Our 98.7% hit rate means almost the entire system prompt + tool definition prefix was cached
across exchanges within the session. The ~1.3% miss is the new content in each exchange
(phase prompts, conversation history growth).
The $1.15 cost reduction (~6%) is modest but directionally correct. The bigger win is the 14-point cache hit rate improvement, which means we're paying cache-read pricing (90% discount vs. base input pricing) for a much larger fraction of our tokens. At higher volumes or with longer investigations, this compounds.
What We Didn't Change (Yet)
Conversation compaction is the next optimization. The lead agent's conversation grows across 6 phases. By the Report phase, it has accumulated all prior phase outputs. The article discusses cache-safe compaction (summarize but keep the same prefix). We use the 1M context beta, so this hasn't been an issue yet — but it's the logical next step if investigations grow larger.
Sub-agent prompt optimization: Sub-agent prompts were already static (no dynamic interpolation). No changes needed.
Takeaways
Audit before optimizing. Our cost tracking bug would have made any A/B test meaningless. Fix your instrumentation first.
The system prompt split is the highest-leverage change. Moving dynamic content from system prompt to the first user message took ~30 minutes of refactoring and produced a 14-point cache hit rate improvement.
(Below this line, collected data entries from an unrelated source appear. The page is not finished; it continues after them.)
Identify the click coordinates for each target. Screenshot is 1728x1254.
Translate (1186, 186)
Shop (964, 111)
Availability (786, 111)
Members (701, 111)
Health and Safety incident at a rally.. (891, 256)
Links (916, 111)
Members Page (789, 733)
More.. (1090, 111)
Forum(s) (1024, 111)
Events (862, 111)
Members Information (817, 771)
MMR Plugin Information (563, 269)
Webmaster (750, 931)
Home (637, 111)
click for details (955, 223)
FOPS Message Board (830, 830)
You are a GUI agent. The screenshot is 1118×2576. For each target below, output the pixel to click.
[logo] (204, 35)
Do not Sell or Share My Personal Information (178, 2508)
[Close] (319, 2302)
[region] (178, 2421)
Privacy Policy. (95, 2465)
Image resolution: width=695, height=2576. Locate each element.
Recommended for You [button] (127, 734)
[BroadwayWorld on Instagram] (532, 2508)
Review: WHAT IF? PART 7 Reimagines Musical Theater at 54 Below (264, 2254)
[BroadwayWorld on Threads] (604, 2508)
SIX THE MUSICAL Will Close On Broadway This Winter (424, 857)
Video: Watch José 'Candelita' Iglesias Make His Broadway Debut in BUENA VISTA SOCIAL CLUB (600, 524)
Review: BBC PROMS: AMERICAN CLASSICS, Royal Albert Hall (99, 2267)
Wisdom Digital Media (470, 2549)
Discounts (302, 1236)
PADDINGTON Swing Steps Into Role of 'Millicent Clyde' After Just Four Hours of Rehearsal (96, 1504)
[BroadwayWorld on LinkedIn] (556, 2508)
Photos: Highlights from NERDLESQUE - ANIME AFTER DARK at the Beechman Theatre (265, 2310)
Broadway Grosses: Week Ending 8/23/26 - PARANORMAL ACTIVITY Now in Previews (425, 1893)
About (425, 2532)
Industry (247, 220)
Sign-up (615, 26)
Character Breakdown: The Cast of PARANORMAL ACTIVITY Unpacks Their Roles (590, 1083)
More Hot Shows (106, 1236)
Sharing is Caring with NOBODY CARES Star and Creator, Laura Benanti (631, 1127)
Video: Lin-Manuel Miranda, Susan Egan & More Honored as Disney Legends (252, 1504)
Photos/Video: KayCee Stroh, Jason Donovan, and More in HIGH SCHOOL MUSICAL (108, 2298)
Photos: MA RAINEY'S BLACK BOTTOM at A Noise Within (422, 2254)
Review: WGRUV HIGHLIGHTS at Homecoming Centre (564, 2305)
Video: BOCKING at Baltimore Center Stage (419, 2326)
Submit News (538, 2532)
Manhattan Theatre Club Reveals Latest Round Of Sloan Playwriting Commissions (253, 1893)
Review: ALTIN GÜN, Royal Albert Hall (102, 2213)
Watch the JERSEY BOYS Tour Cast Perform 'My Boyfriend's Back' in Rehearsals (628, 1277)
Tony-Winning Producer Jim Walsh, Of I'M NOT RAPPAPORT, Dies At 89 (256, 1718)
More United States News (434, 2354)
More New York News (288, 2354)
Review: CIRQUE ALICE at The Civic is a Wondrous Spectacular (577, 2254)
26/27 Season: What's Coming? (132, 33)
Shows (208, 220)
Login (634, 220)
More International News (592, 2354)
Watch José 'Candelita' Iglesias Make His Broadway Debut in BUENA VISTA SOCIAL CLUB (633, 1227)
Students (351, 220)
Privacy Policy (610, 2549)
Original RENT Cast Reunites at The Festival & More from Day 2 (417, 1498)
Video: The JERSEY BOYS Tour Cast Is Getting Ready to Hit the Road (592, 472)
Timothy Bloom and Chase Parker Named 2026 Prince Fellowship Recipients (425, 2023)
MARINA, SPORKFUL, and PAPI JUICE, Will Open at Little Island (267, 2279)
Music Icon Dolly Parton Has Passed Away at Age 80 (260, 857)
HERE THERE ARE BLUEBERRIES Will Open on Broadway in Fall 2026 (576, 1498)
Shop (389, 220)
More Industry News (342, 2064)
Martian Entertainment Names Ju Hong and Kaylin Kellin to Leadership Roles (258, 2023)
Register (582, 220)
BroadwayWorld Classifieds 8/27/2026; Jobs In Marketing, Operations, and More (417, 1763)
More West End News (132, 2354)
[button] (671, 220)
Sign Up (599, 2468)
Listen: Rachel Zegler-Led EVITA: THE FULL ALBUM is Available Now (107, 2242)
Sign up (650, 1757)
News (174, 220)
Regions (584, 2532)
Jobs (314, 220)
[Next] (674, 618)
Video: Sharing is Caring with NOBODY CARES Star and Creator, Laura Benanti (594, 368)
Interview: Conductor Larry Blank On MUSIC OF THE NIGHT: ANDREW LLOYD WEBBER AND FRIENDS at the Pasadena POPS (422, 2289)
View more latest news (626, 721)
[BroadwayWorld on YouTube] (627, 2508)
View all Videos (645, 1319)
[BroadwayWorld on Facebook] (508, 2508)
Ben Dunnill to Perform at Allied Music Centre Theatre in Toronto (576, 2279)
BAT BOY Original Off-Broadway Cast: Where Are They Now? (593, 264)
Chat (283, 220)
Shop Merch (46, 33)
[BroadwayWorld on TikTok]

Not everything in ResultMessage behaves the same.
total_cost_usd is cumulative; token counts, turns, and duration are per-exchange.
Test your assumptions empirically.
Cache hit rate should be a first-class metric. If you're building agentic systems on Claude, display it prominently. It's the single best indicator of whether your prompt architecture is working.